I reach for the book on his shelf titled Manifesting Minds. Uncle Phil makes a quick jerky move like he might stop me, but runs his hand down the front of his shirt instead.

“Theo, why don’t you put that down and have a seat so you can tell me more about the room you saw underwater.”

I’m too fidgety to sit now. Too interested in why he lurched forward. I pull the book off the shelf, flip it open, and a photo drops to the floor.

I swoop to catch it and stand slowly, staring in disbelief at the missing photo from Coach Porter’s trophy case.

“How did you get this?”

“I suppose your mother gave it to me.”

“When?”

“I can’t be sure,” he says. “You seem bothered that it’s in my possession.”

I see through the question-statement, know he’s leading the conversation like a shrink.

“Not bothered. Just curious. I don’t have any of Mom’s diving photos.”

I flip it over, knowing she used to label the backs. The initials SR are written in the lower right corner, but the tail on the R is so small it could be a P for Steve Porter. There’s only one way to know for sure if Uncle Phil is lying.

“Can I have it?” I ask.

“Of course. What’s mine is yours.”

I check my phone for the time so I can make my escape. “This is great, Uncle Phil. Really helpful. But I should probably get going before GP sends out a search party. See you at Green Hill tomorrow?”

“Indeed you will. Try to arrive on schedule. I have a staff member staying late to help me with your blood work.”

“Six o’clock. I’ll be there. I’d say with bells on, but you know I have an irrational fear of needles.”

*   *   *

I DRIVE to the end of the block and pull over. My adrenaline is making my hands numb. I don’t know why Uncle Phil would lie to me but something doesn’t feel right. Not the photo, or the way Iris’s dad treated me, or the newspaper articles.

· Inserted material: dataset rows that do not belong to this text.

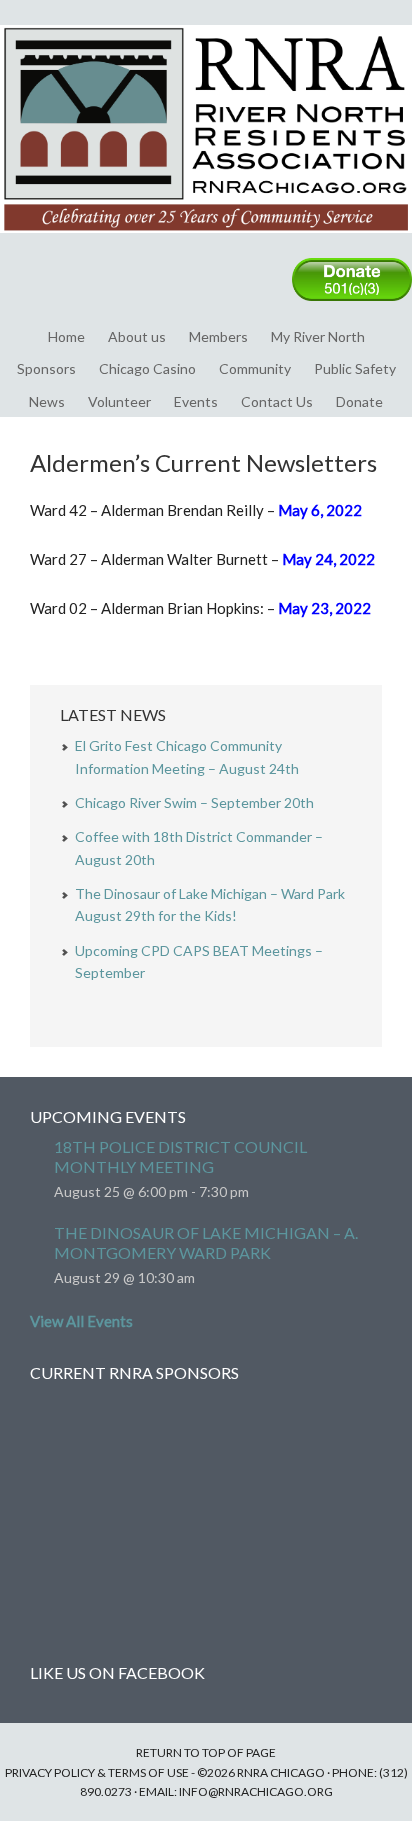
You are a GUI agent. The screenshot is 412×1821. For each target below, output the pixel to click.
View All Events (81, 1321)
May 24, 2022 (328, 559)
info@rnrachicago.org (256, 1791)
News (47, 401)
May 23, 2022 (324, 608)
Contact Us (277, 401)
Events (196, 401)
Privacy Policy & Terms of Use (97, 1772)
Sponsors (46, 368)
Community (255, 368)
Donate (359, 401)
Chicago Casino (147, 368)
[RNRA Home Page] (206, 242)
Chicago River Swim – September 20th (194, 802)
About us (137, 336)
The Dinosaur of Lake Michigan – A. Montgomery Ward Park (206, 1242)
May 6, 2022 (320, 510)
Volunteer (119, 401)
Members (218, 336)
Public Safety (355, 368)
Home (66, 336)
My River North (318, 336)
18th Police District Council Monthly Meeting (180, 1156)
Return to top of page (206, 1752)
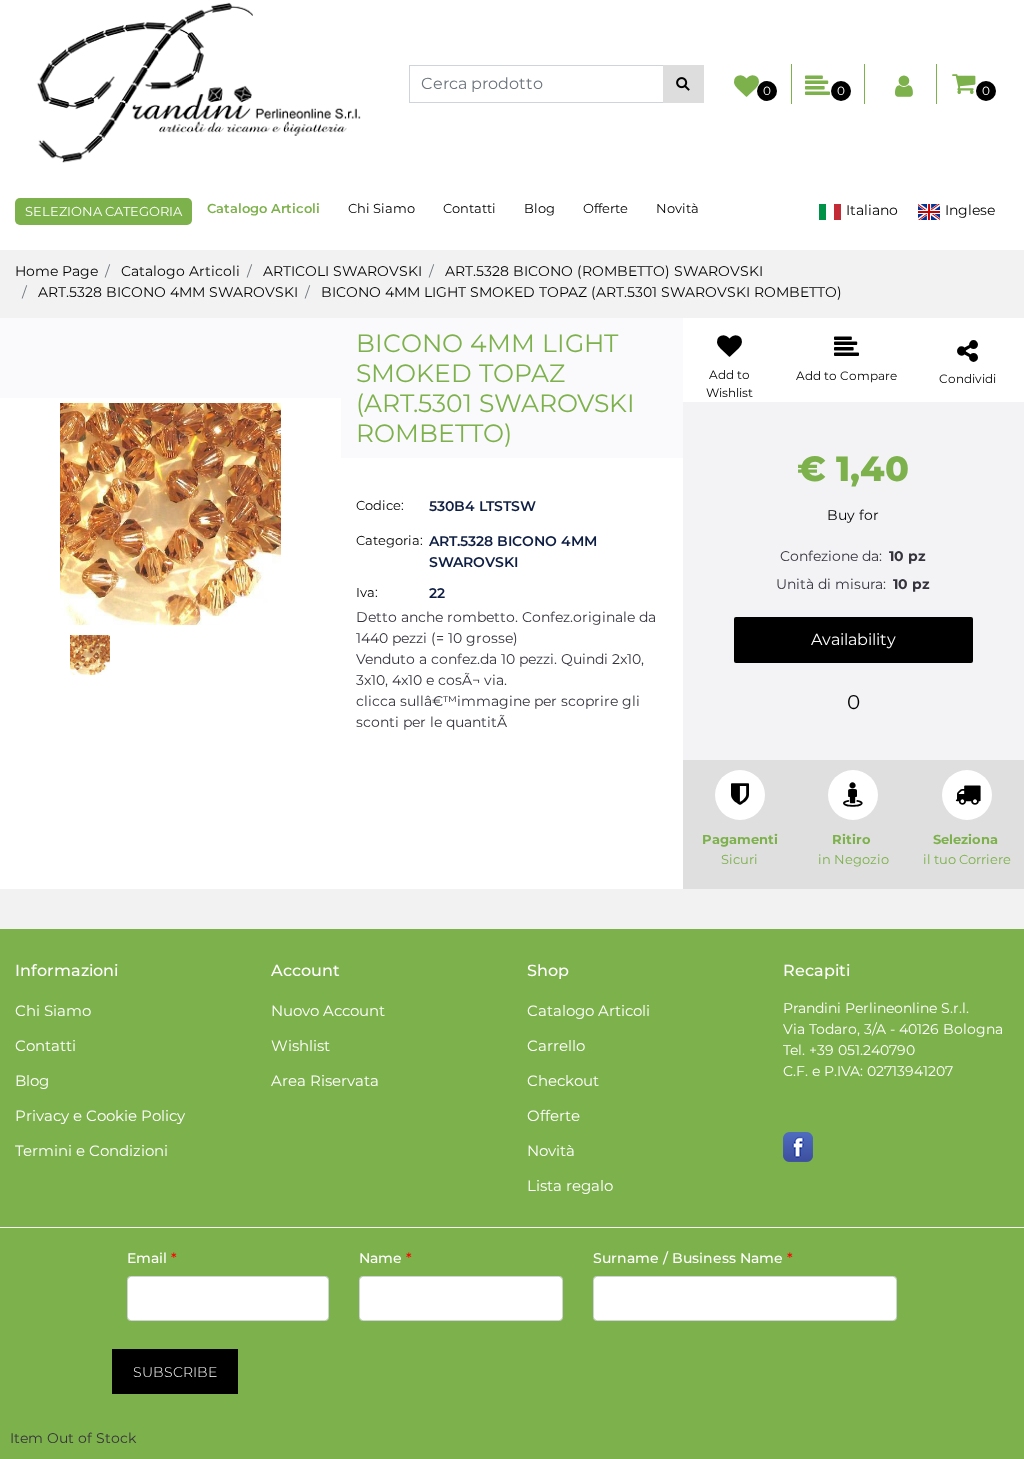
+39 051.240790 (862, 1050)
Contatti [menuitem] (469, 208)
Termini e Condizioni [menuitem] (91, 1150)
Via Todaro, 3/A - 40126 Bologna (893, 1029)
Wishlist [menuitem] (300, 1045)
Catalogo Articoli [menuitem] (263, 208)
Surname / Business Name (693, 1258)
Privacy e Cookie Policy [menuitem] (100, 1115)
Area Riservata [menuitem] (325, 1080)
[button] (683, 84)
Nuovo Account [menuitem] (328, 1010)
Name (385, 1258)
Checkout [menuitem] (563, 1080)
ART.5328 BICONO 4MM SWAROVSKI (168, 292)
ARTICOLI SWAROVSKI (342, 271)
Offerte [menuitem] (605, 208)
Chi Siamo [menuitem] (381, 208)
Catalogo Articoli (180, 271)
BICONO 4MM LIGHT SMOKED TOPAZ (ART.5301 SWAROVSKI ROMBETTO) (581, 292)
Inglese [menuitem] (968, 210)
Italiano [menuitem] (870, 210)
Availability (853, 639)
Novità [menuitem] (677, 208)
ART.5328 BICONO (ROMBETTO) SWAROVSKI (604, 271)
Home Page (56, 271)
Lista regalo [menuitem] (570, 1185)
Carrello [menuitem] (556, 1045)
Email (152, 1258)
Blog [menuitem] (539, 208)
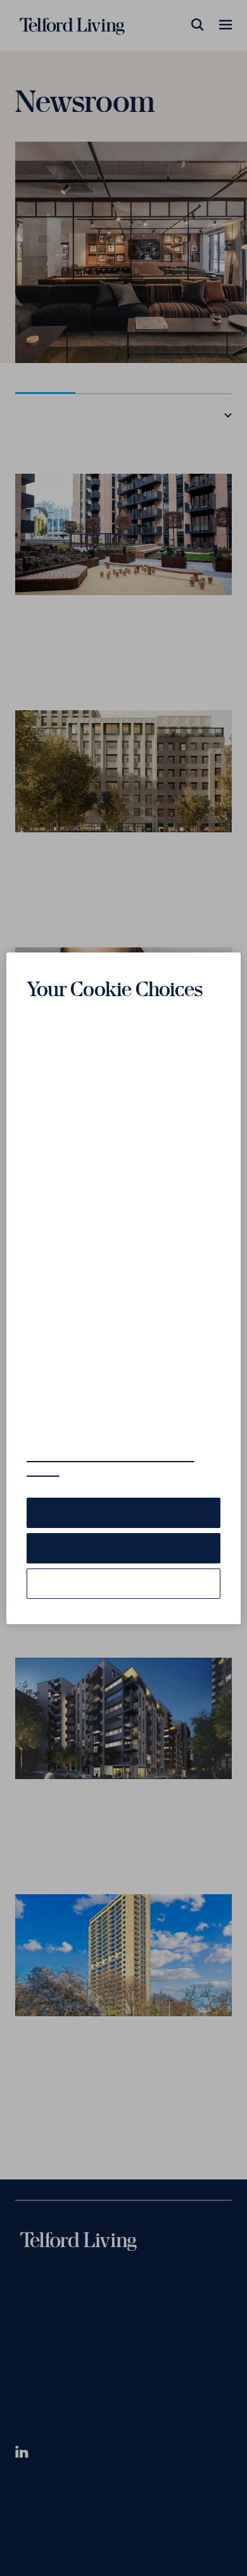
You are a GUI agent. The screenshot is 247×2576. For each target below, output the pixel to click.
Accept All (123, 1522)
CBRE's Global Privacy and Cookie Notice (110, 1472)
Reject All (123, 1557)
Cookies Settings (123, 1593)
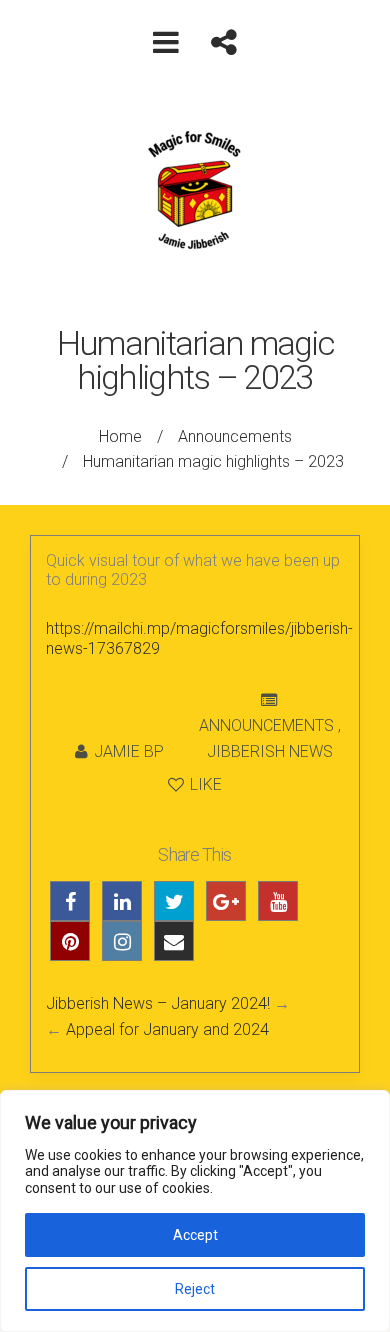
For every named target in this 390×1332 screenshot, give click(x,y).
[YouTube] (278, 901)
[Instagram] (122, 941)
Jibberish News (270, 751)
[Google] (226, 901)
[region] (195, 1211)
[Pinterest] (70, 941)
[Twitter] (174, 901)
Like (204, 784)
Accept (195, 1235)
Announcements (235, 436)
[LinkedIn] (122, 901)
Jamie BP (129, 751)
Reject (195, 1289)
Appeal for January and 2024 (167, 1029)
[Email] (174, 941)
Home (120, 436)
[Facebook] (70, 901)
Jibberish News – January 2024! (158, 1003)
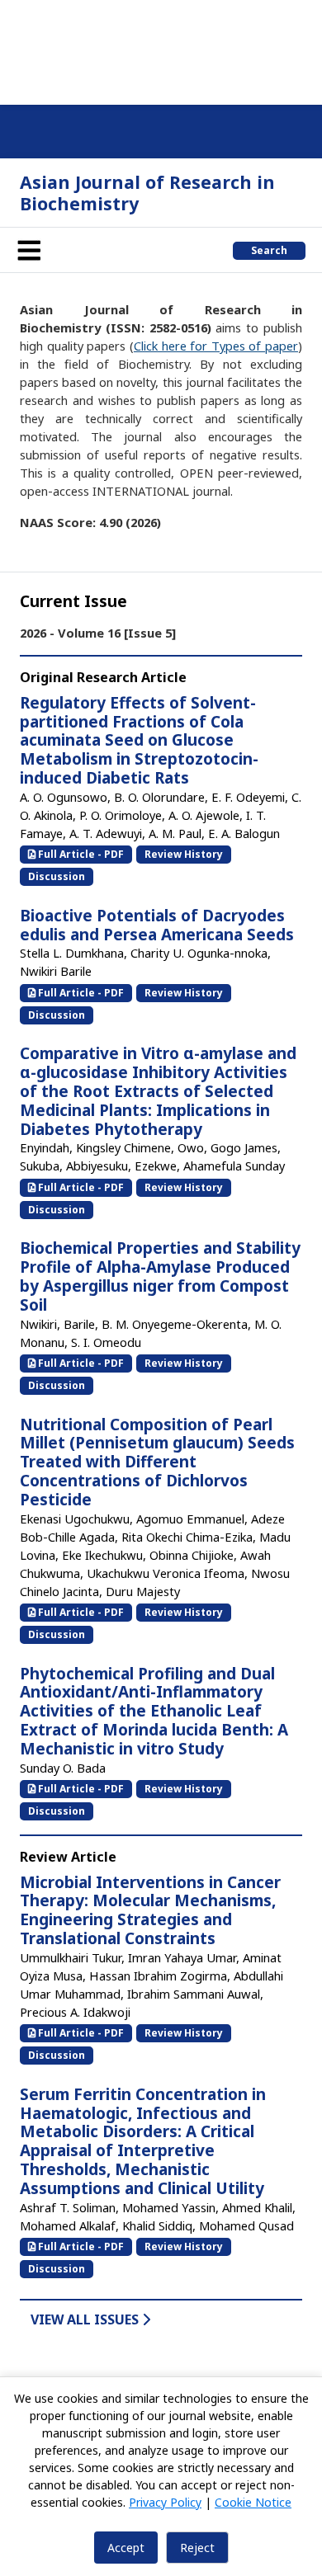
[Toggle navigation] (29, 250)
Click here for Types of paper (216, 345)
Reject (197, 2547)
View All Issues (86, 2319)
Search (269, 250)
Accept (125, 2547)
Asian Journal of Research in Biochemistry (147, 192)
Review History (183, 854)
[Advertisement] (161, 49)
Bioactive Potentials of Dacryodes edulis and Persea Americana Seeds (157, 925)
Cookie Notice (253, 2502)
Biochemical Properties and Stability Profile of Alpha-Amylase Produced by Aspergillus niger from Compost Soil (160, 1276)
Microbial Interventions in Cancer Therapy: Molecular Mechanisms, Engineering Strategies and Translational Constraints (150, 1910)
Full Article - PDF (80, 854)
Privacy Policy (165, 2502)
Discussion (56, 876)
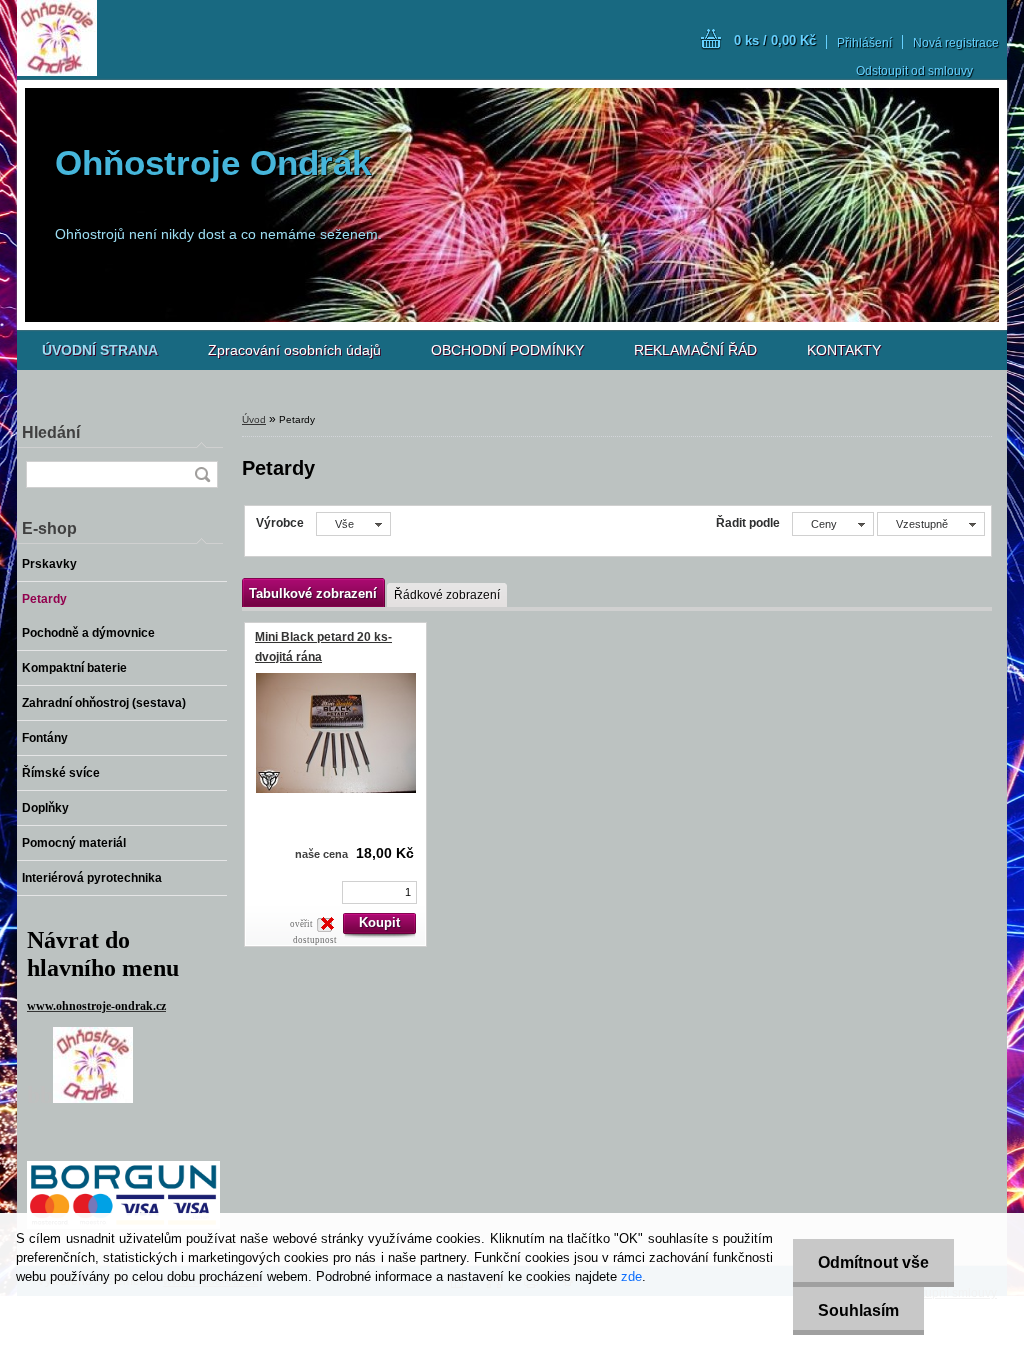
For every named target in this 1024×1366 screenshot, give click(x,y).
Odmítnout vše (873, 1262)
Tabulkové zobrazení (313, 593)
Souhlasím (858, 1310)
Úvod (254, 419)
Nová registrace (956, 43)
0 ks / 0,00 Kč (775, 40)
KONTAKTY (844, 350)
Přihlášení (864, 43)
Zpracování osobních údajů (294, 350)
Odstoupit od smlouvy (914, 71)
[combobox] (833, 524)
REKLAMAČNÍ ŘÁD (695, 350)
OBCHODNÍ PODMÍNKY (507, 350)
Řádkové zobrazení (447, 595)
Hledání (51, 432)
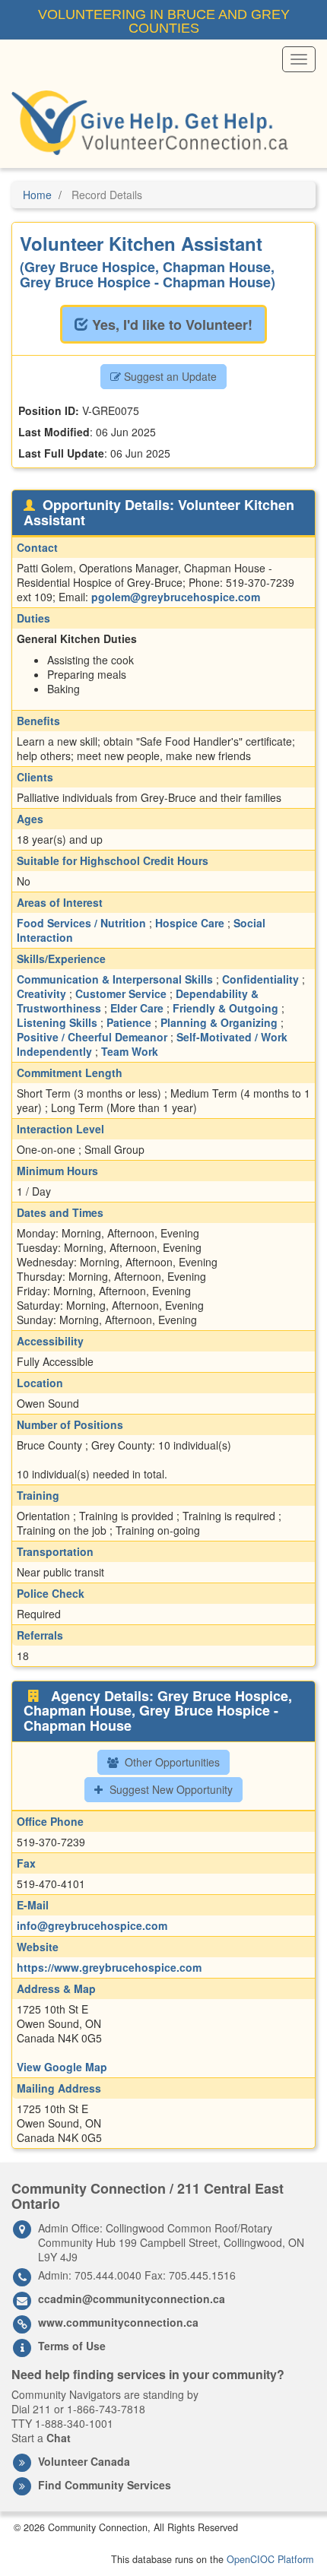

I reach into my front pocket for my phone to call Iris and the post of the earring I found last Saturday jabs me under my middle fingernail, drawing blood, which is fitting.

“Miss me already?” she answers.

“My uncle had Coach Porter’s photo at his house,” I blurt.

“Wait. What? How? Why?

“You forgot when, but I have no freaking idea. He said he got it from my mom. I’m gonna run it by Coach Porter after practice. Are you doing anything tomorrow around six P.M.?”

“Homework. Searching the archives for you. You want to meet me after practice and help me search?”

“I was actually hoping you’d come Green Hill with me?”

“The park or the psychiatric hospital?”

“The hospital. I have an appointment with my Uncle Phil. Not as a shrink. I can explain on the way there, but I’d rather not go alone.”

“You want me to lie to my dad so I can spend time with you and the man he thinks is partially responsible for my mom’s death?”

“When you put it like that it sounds—”

“Like a terrible idea. I know. Count me in. I’ve always had a morbid curiosity about that place.”